• **PROBLEM**: Return each line of the records below in which the string "will" turns up.

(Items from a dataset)

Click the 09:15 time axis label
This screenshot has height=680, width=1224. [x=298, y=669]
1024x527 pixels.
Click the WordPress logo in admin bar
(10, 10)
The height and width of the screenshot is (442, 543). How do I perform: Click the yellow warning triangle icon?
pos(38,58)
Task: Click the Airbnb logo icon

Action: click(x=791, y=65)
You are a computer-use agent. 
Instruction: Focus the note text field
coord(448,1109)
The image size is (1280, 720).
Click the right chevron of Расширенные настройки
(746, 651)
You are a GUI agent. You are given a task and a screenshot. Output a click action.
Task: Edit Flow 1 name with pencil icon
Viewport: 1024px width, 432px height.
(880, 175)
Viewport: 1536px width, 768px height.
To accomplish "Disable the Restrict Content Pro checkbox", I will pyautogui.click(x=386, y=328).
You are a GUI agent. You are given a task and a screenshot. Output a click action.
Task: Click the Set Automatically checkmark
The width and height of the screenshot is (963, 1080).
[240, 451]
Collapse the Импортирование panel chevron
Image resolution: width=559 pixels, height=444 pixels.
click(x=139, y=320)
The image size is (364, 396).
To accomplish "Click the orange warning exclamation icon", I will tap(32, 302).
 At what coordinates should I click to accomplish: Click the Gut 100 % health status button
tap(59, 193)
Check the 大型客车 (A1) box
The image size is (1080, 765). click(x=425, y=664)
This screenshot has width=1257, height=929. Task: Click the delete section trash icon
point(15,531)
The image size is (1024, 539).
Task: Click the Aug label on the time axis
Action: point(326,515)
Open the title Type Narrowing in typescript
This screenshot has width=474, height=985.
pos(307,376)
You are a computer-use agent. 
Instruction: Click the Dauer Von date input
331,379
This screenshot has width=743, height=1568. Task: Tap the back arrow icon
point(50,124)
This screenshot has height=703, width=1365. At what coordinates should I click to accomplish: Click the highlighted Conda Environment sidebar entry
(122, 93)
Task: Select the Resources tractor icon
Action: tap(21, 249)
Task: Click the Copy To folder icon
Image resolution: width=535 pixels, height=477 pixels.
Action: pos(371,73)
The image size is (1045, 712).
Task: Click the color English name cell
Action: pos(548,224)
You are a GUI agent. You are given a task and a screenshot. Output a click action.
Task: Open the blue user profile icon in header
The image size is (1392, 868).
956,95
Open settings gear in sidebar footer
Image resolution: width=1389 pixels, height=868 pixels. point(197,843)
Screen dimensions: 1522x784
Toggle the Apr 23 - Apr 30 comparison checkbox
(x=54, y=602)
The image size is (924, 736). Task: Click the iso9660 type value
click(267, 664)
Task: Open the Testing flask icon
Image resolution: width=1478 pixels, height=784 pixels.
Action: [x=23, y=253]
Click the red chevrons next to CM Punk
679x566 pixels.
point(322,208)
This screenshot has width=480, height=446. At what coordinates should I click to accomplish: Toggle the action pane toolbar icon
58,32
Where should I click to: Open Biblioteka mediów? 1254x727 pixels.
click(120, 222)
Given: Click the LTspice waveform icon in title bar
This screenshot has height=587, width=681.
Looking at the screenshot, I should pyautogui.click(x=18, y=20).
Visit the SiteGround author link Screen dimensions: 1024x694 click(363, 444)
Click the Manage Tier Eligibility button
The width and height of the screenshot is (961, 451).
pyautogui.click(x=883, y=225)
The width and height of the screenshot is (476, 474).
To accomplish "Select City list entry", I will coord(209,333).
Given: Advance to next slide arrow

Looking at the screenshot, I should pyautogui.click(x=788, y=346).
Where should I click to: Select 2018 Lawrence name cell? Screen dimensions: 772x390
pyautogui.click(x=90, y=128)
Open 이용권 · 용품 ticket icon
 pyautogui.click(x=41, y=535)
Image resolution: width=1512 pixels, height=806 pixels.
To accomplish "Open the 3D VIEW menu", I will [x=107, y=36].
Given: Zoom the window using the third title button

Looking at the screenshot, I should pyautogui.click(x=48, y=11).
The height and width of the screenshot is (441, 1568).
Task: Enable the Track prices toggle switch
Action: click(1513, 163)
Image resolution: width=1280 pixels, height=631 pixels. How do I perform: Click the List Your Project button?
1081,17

• **FINISHED TASK**:
To accomplish "Disable the Restrict Content Pro checkbox", I will pyautogui.click(x=386, y=328).
To accomplish "Click the orange warning exclamation icon", I will tap(32, 302).
To accomplish "Select City list entry", I will coord(209,333).
To accomplish "Open the 3D VIEW menu", I will [x=107, y=36].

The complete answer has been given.